## Work task
The word to look for is "agent". Report every line of the entries below that has it.
+++ Given data +++
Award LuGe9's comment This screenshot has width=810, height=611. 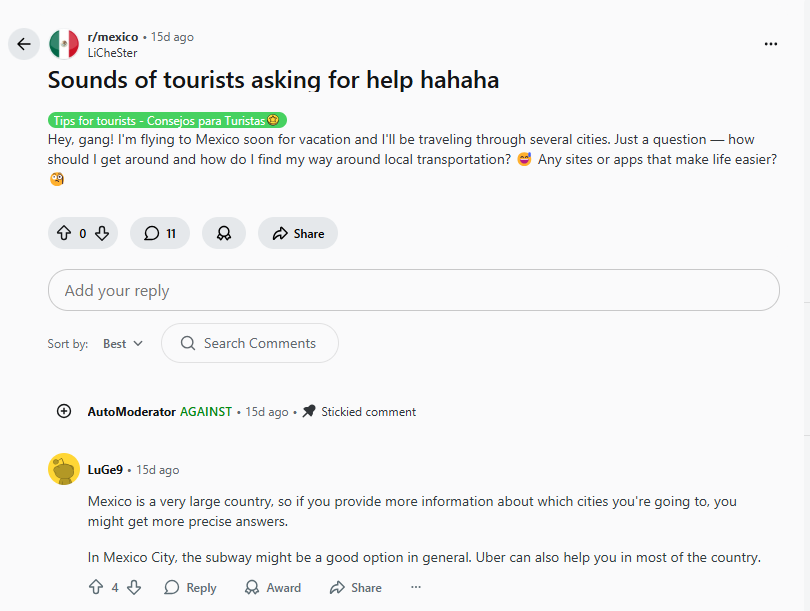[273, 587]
+++
+++ Given data +++
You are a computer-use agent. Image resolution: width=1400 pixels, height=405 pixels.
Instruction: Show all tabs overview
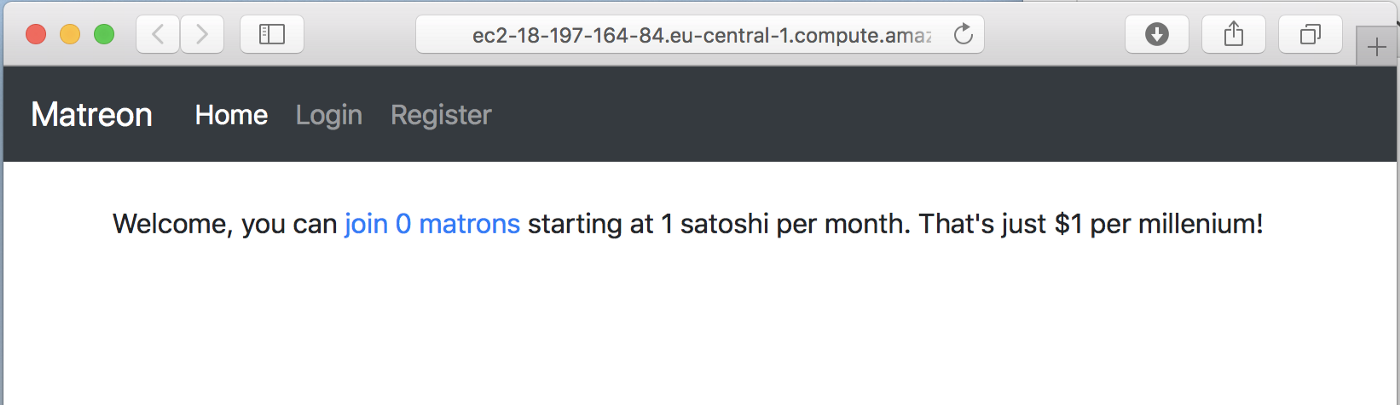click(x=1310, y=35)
+++
+++ Given data +++
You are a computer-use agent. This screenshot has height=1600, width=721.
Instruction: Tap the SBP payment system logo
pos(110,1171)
+++
## Exercise answer
You are a computer-use agent. Image resolution: width=1400 pixels, height=405 pixels.
You are a computer-use agent. This screenshot has height=1600, width=721.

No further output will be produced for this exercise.